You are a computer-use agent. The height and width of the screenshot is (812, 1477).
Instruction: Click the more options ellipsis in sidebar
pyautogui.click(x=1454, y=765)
=====
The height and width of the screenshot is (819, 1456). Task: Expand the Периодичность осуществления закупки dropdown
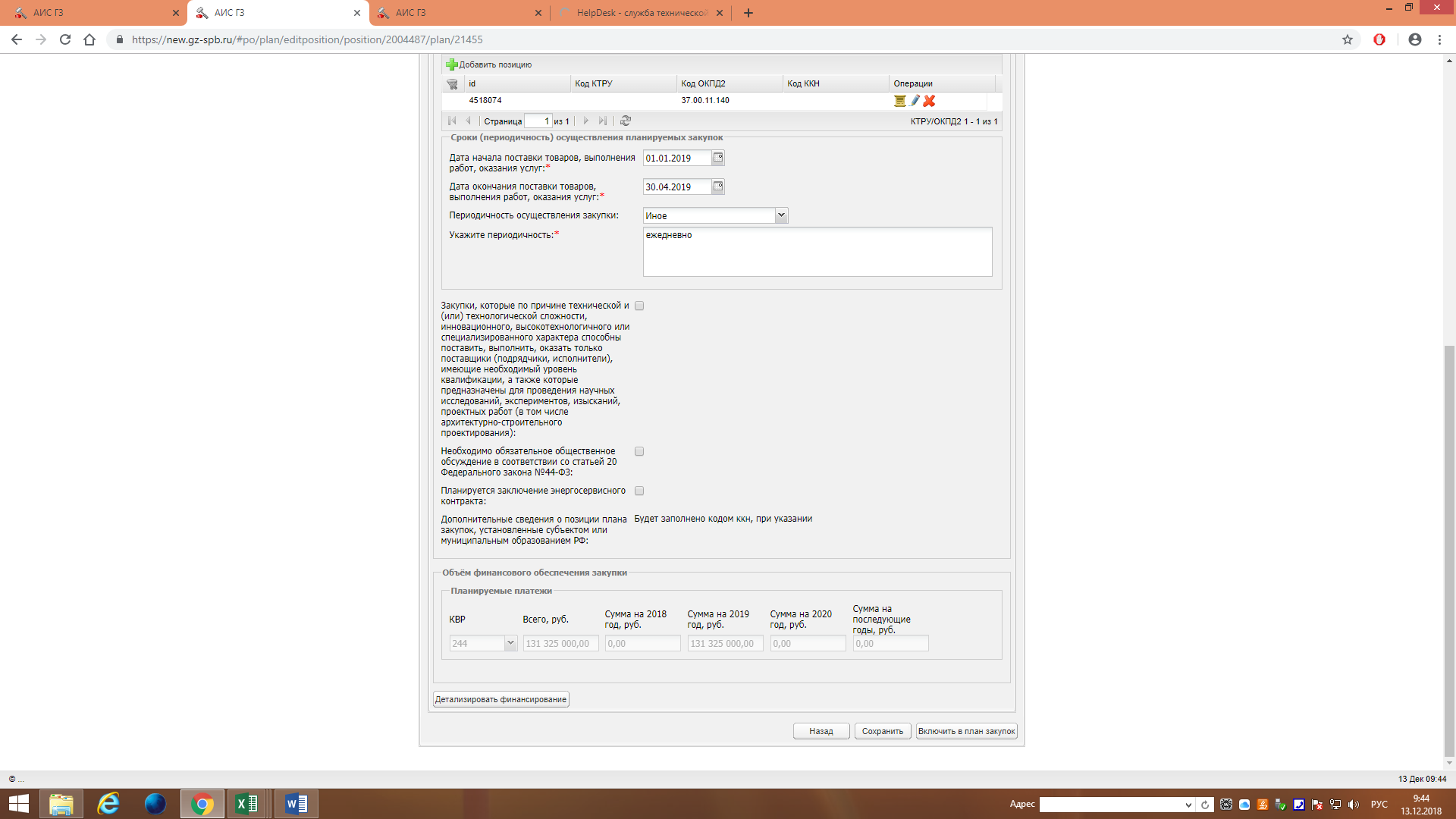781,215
=====
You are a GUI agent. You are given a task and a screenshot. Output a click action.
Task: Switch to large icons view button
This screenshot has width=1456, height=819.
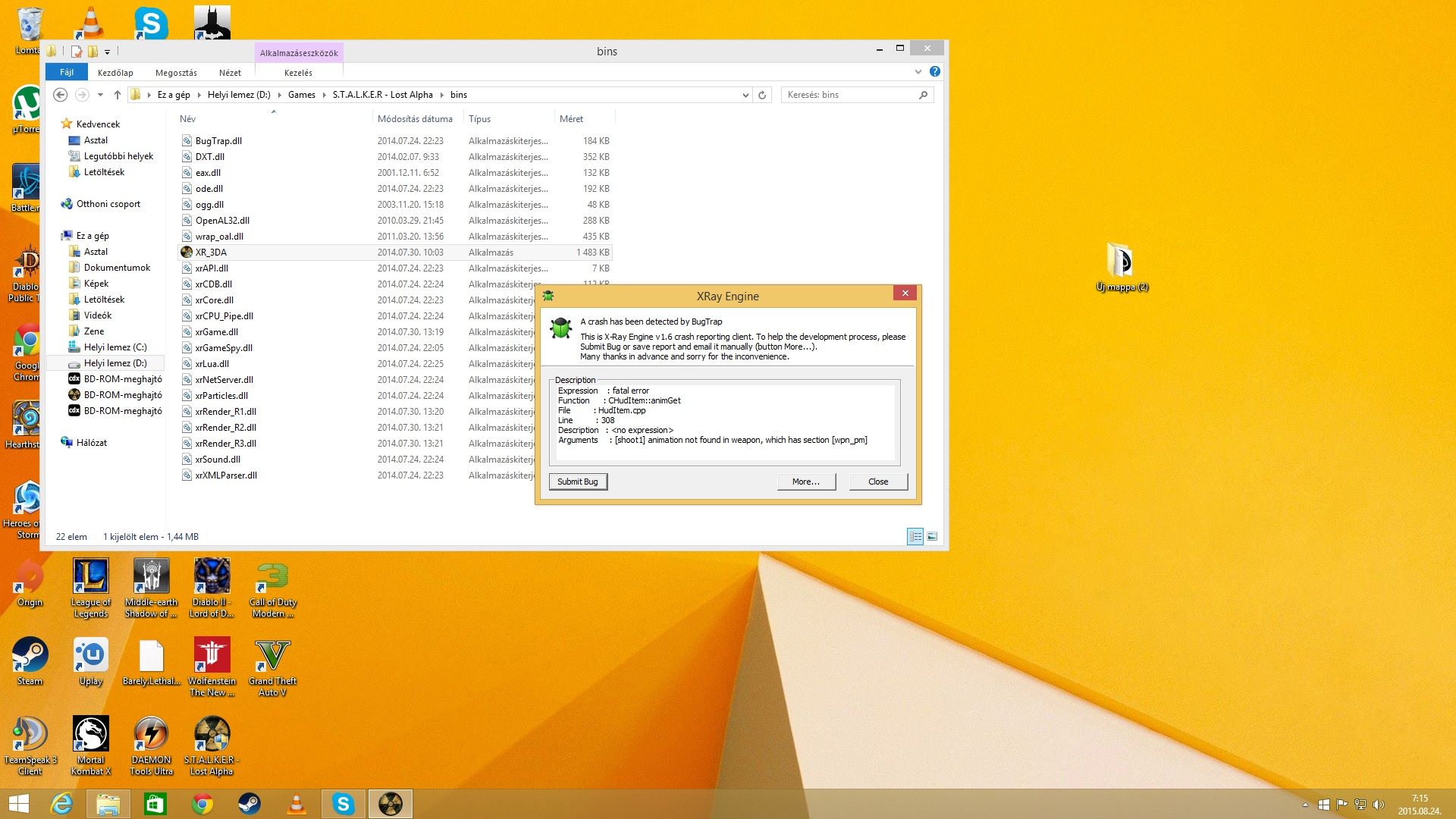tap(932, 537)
=====
# [Work to complete]
Which lines in the material contain the word "agent"? Pull each of them out.

# [Exercise solution]
You are a computer-use agent. The height and width of the screenshot is (812, 1477).
You are a GUI agent. You are given a task and a screenshot. Output a click action.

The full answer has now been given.